Please use the preview pane to ensure it looks nice.

c. Service/unit/compose file:

d. My complete Caddy config:

{
        log {
                level DEBUG
        }

        email hi@this_is_the_doman_name.xyz
}

this_is_the_doman_name.xyz {
        basicauth {
                admin admintoken
        }

        reverse_proxy 127.0.0.1:12345
        reverse_proxy /graphql 127.0.0.1:12345

        # Set the default 404 page
        # https://caddyserver.com/docs/caddyfile/directives/handle_errors
        handle_errors {
                respond "{http.error.status_code} {http.error.status_text}"
        }

        # Log startup messages
        log {
                output file /var/log/caddy/vitalik.log
                format json
        }
}

5. Links to relevant resources:

How did you generate the password for basicauth? It must be a bcrypt hash.
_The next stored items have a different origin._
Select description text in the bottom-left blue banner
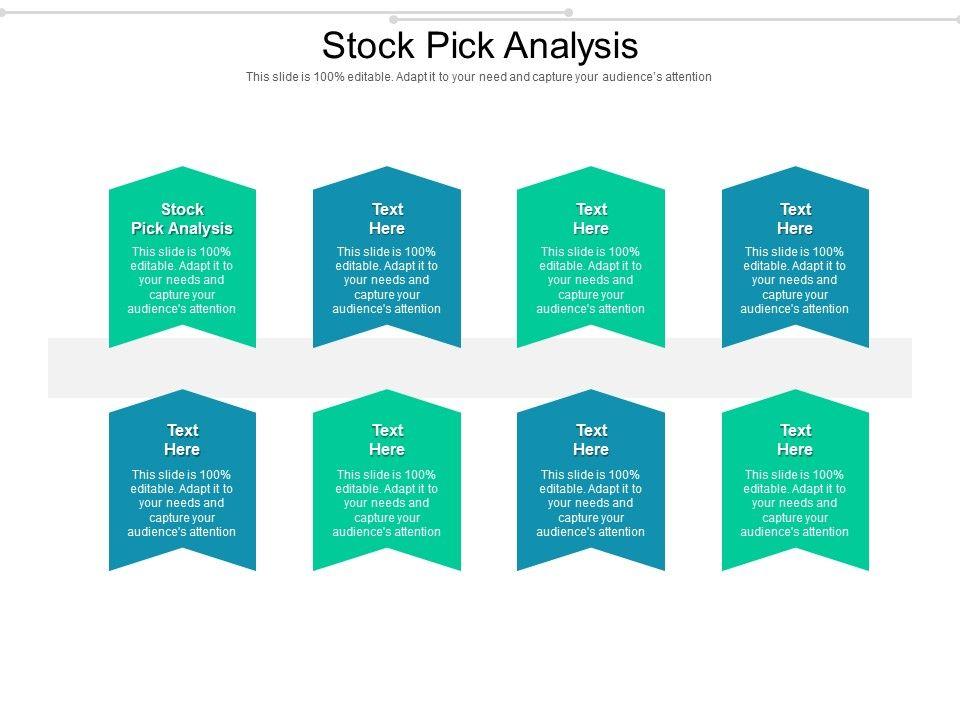The width and height of the screenshot is (960, 720). click(182, 503)
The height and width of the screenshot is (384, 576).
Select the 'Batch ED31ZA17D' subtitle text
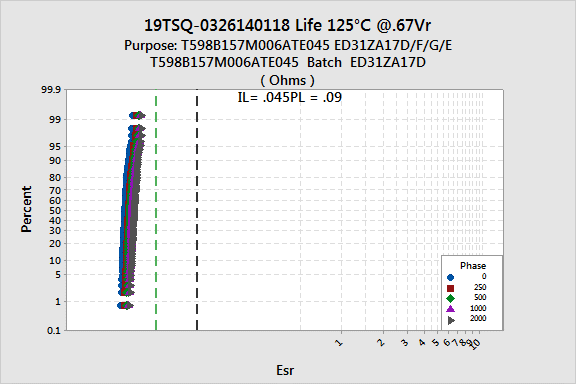366,62
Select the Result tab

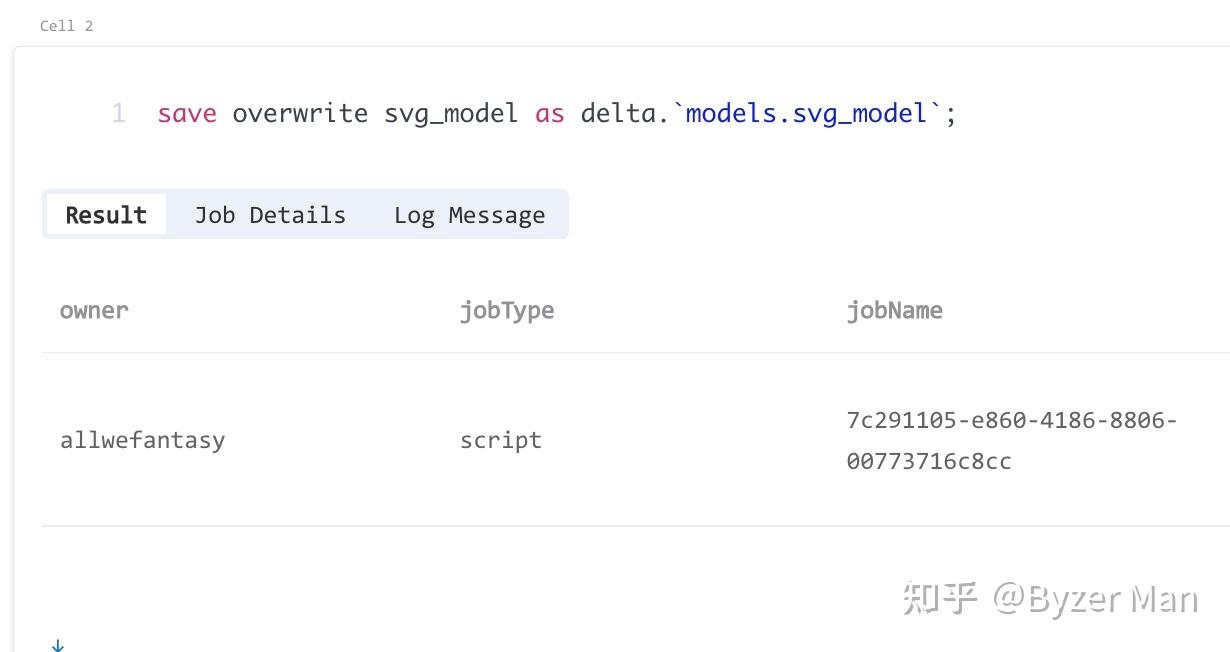pos(106,214)
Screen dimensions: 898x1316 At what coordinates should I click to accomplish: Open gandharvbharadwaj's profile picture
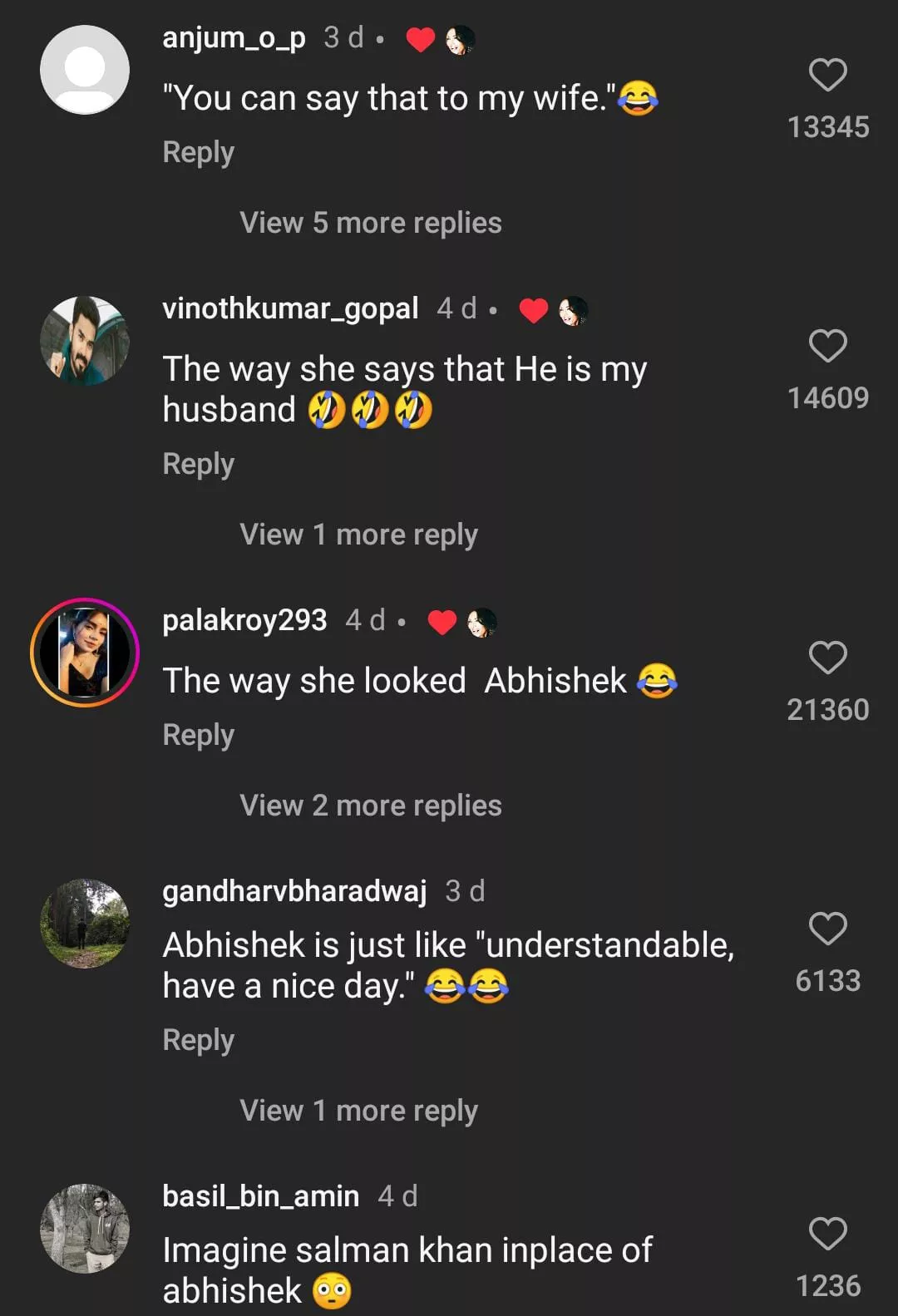(x=85, y=924)
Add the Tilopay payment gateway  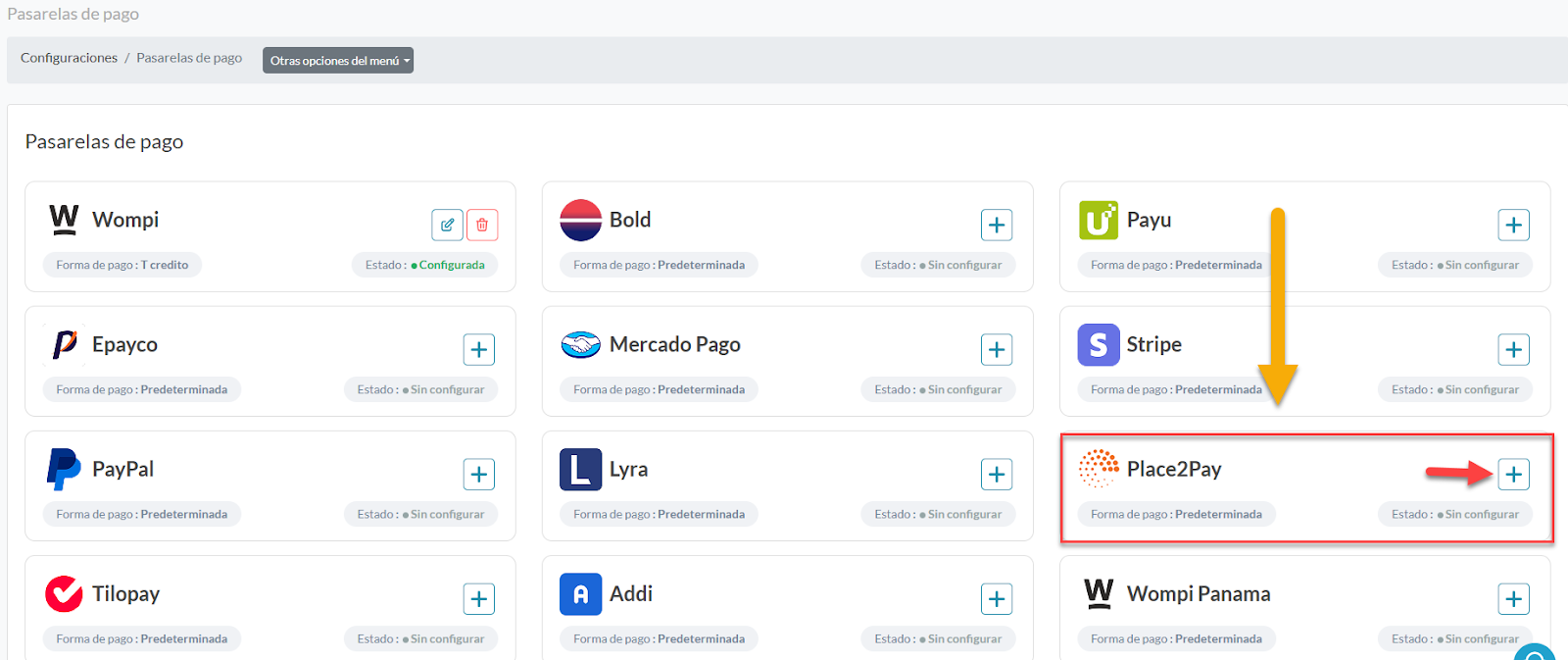point(479,598)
Hi francislavoie, thanks for the reply.

Yeah I am using the long hash string for password. Actually I am using the one mentioned in the documentation (basicauth (Caddyfile directive) — Caddy Documentation). I think it’s ok for the test purpose and for sanity check. But it still gives the same response just like the one I mentioned in section 1.

btw I find this line in the response of curl -vl looks suspicious, but I searched online without finding anything solutions.
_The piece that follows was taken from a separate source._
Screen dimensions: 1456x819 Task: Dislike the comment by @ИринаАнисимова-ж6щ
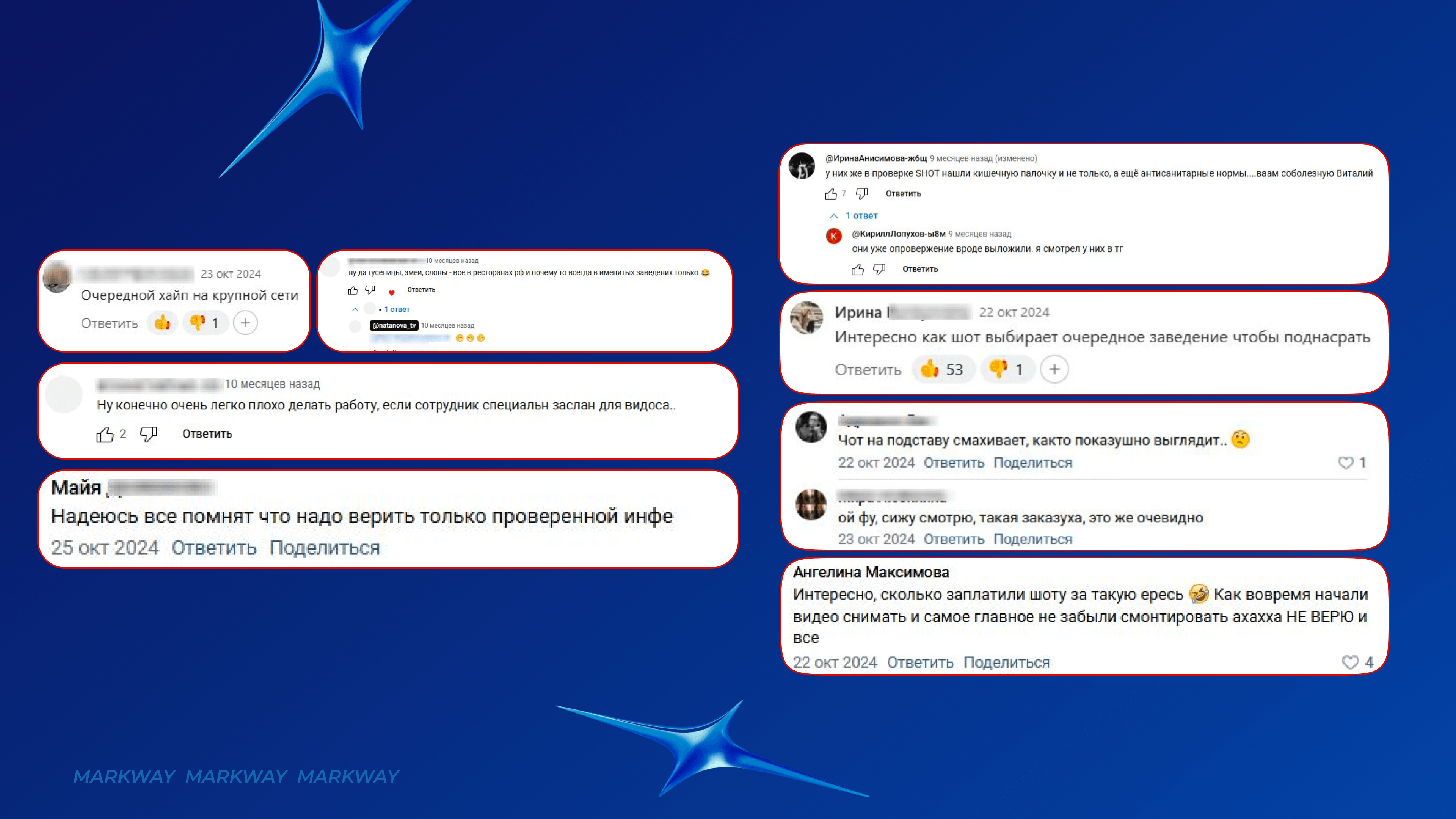pyautogui.click(x=861, y=194)
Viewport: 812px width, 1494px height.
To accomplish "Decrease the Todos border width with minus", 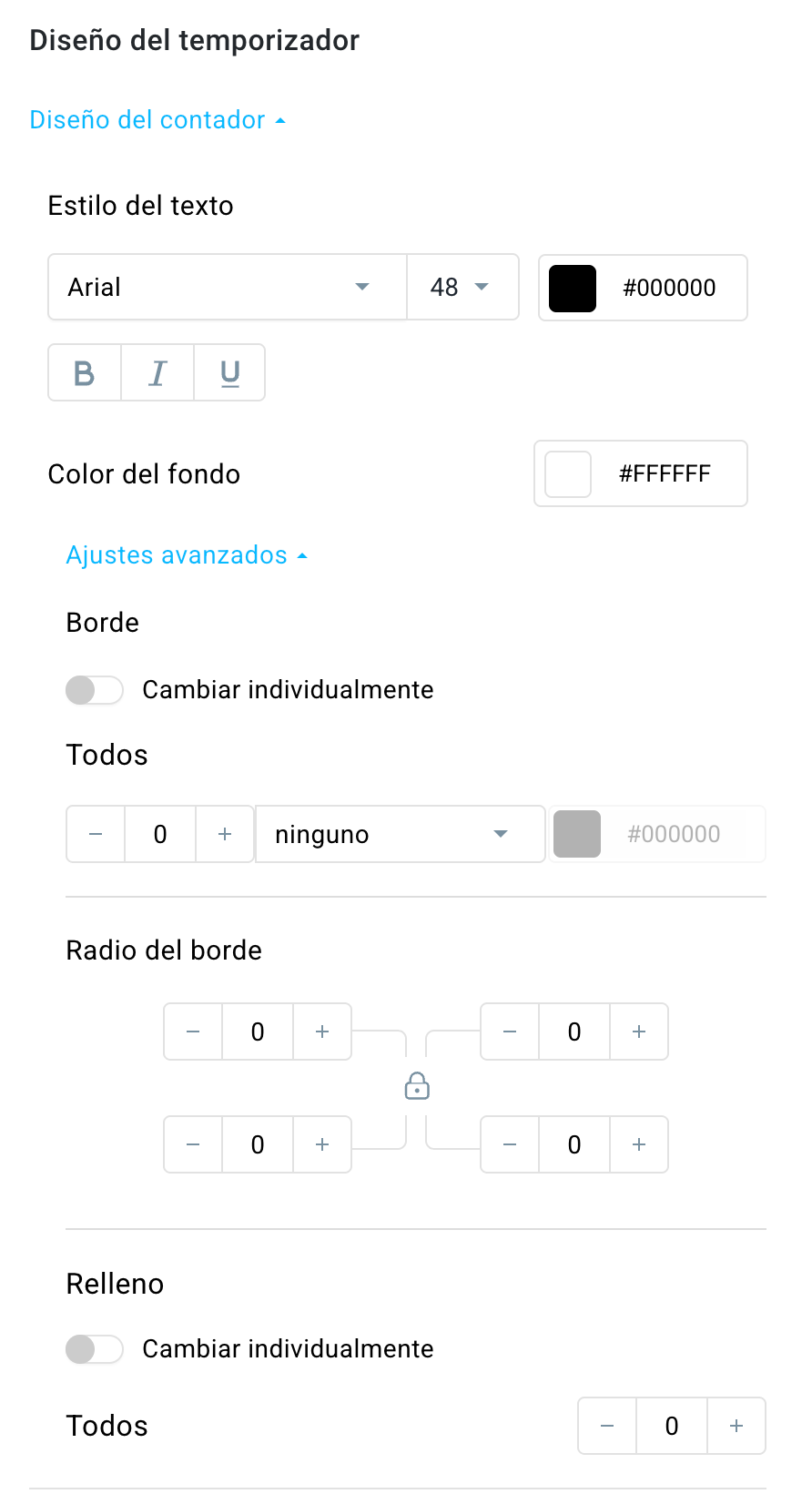I will coord(96,834).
* TLSv1.3 (IN), TLS handshake, Newsession Ticket (4):
* We are completely uploaded and fine
* Connection state changed (MAX_CONCURRENT_STREAMS == 250)!
< HTTP/2 401

I tested it with this config:

{
    debug
}

:8881 {
    log
    basicauth {
        Bob $2a$14$Zkx19XLiW6VYouLHR5NmfOFU0z2GTNmpkT/5qqR7hx4IjWJPDhjvG
    }

    respond "Hello"
}

And it works fine:

$ curl -v -u 'Bob:hiccup' localhost:8881                                                                           
*   Trying 127.0.0.1:8881...
* Connected to localhost (127.0.0.1) port 8881 (#0)
* Server auth using Basic with user 'Bob'
> GET / HTTP/1.1
> Host: localhost:8881
> Authorization: Basic Qm9iOmhpY2N1cA==
> User-Agent: curl/7.81.0
> Accept: */*
> 
* Mark bundle as not supporting multiuse
< HTTP/1.1 200 OK
< Content-Type: text/plain; charset=utf-8
< Server: Caddy
< Date: Thu, 20 Jul 2023 07:21:44 GMT
< Content-Length: 5
< 
* Connection #0 to host localhost left intact
Hello

I’m not sure what to tell you.

Hi francislavoie, I think I find the reason. I am passing the hashed version of the password, instead I should pass the original un-hashed password. Thank you!
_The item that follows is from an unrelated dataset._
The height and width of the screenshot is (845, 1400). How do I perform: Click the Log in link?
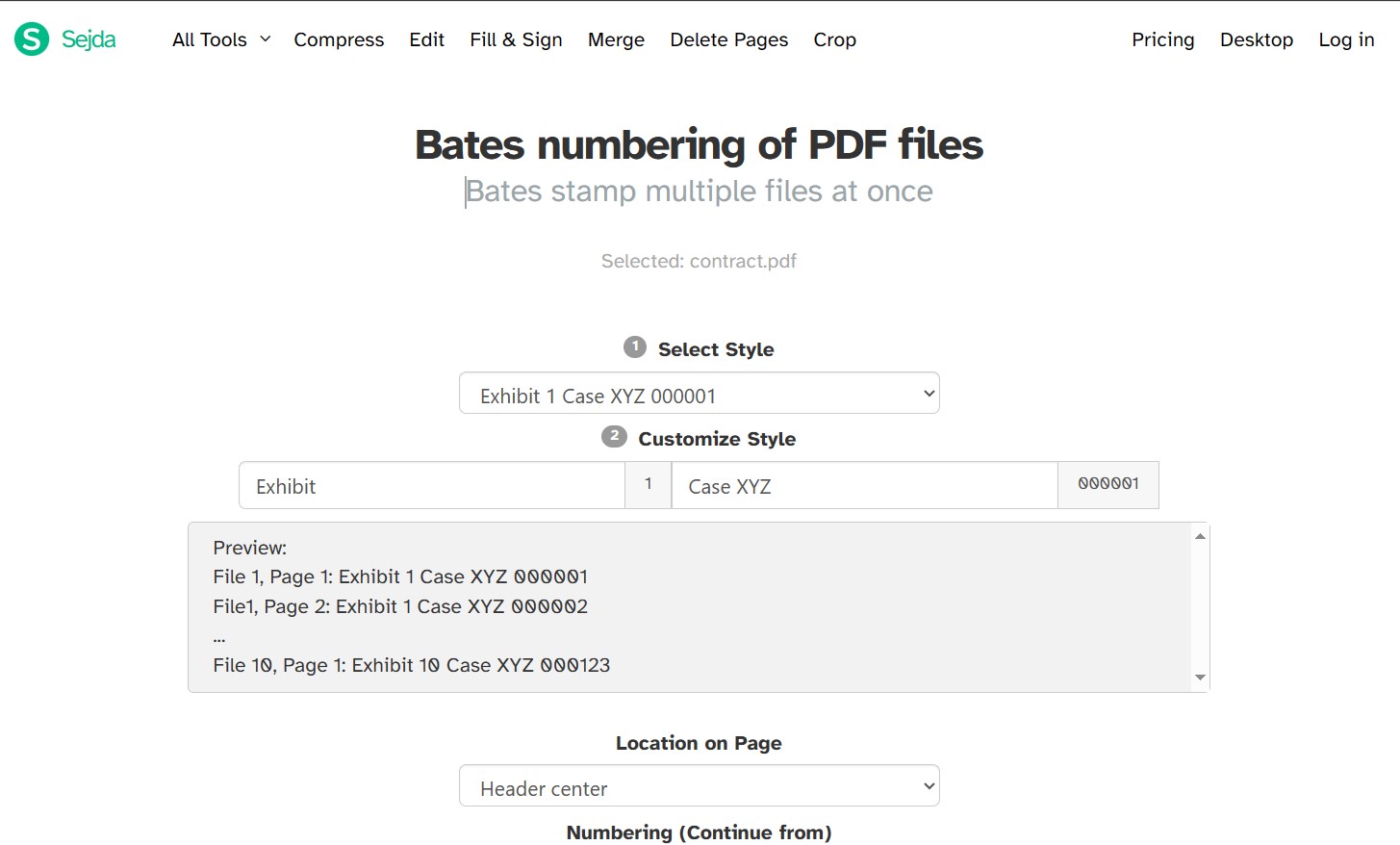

btw may I ask why I got different result each time I hash the same string, like the one you used ‘biccup’? how can caddy verify that if the hashed string is un-deterministic?

1 Like

Yeah, you need to send the actual plaintext password. Browsers/clients don’t hash passwords client-side, they just take user input then send it to the server to verify.

See Salt (cryptography) - Wikipedia and bcrypt - Wikipedia

1 Like

This topic was automatically closed 30 days after the last reply. New replies are no longer allowed.